When you’re looking for something that’s really hard to find, it’s also helpful if researchers share information about where they are could not find dark matter, allowing others to focus on the places where it might be. On March 28, for example, scientists published the first results of the Broadband Photon Dark Matter Search (BREAD) experiment. Preliminary data ruled out dark matter particles in a certain range of masses.

Turning on the lambda

Similarly, the Dark Energy Spectroscopic Instrument (DESI) in Arizona, USA, is trying to make the largest 3D map of the universe. This mountaintop telescope is fitted with 5,000 tiny robots that help it look 11 billion years into the past with greater precision than ever before. So far, data from DESI agree at a basic level with the ΛCDM model of the universe, our best mathematical model to explain the Big Bang and the universe today. ‘CDM’ is short for ‘cold dark matter’.

Λ (lambda) is the cosmological constant: it represents the energy density of space and is closely related to dark energy. It appears in the equations of general relativity. Some studies have found that dark energy can change with time, which is contrary to the assumptions of the ΛCDM model.
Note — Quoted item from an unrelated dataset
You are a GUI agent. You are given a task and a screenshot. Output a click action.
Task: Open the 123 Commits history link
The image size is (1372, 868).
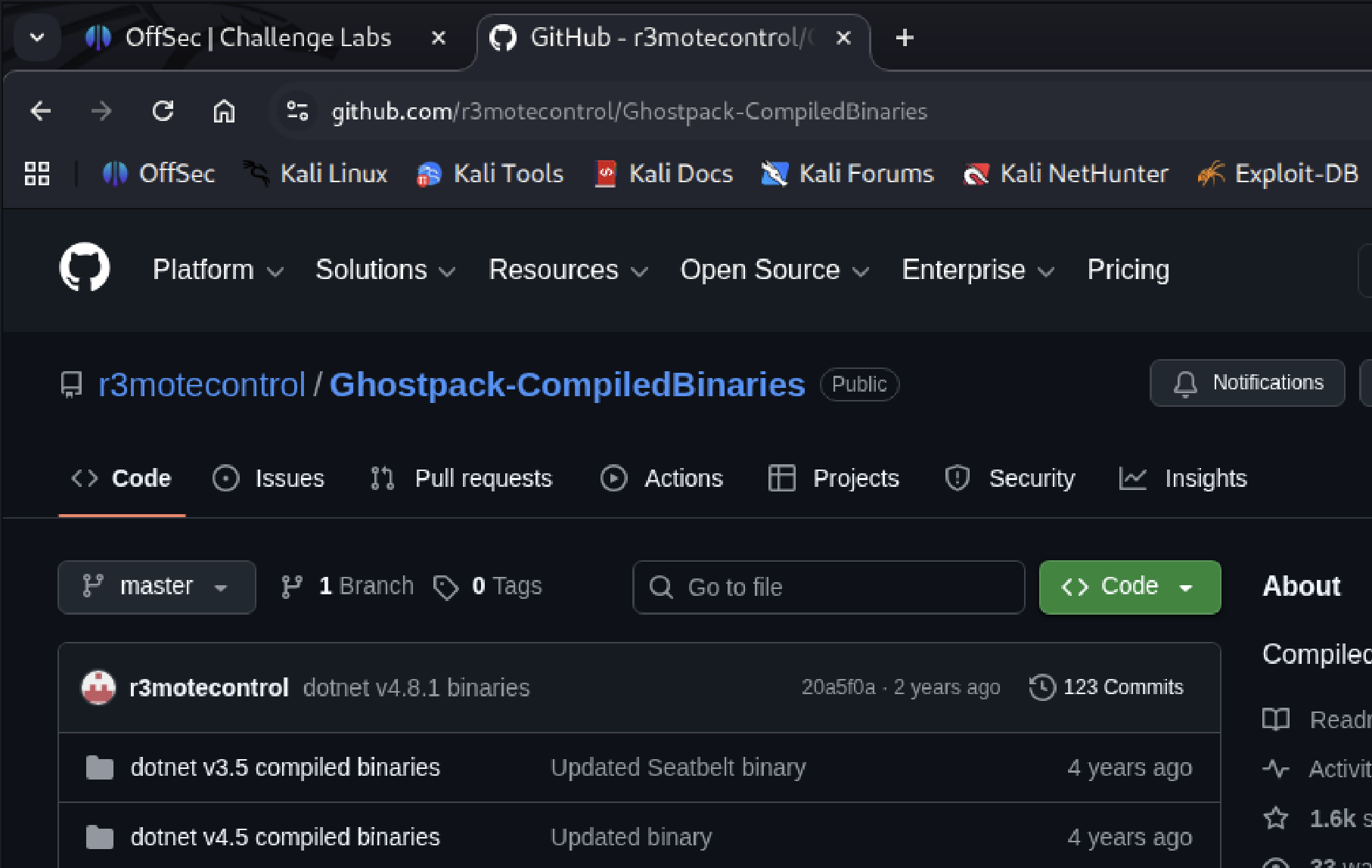(1107, 687)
In fact, Λ also makes a surprising appearance in the modified theories of gravity that some researchers have been working on. One of them is MOND, an acronym for ‘modified Newtonian dynamics’. It does not require the existence of dark energy; instead, he proposes that when gravity is weak, such as at the outer edges of large galaxies, it also behaves differently. While it enjoys some popularity, a research group reported on April 5 that data from the Cassini mission (1997-2017) showed no sign that Saturn’s orbit had the slight deviation that MOND says it should.

By mapping the position of thousands of galaxies over many years, we can continue to measure how much the expansion of the universe is accelerating due to dark energy. But for now, we have no choice but to draw all our conclusions about dark matter and dark energy from indirect evidence alone.

Qudsia Gani is an Assistant Professor in the Department of Physics, Pattan Government Diploma College, Baramulla.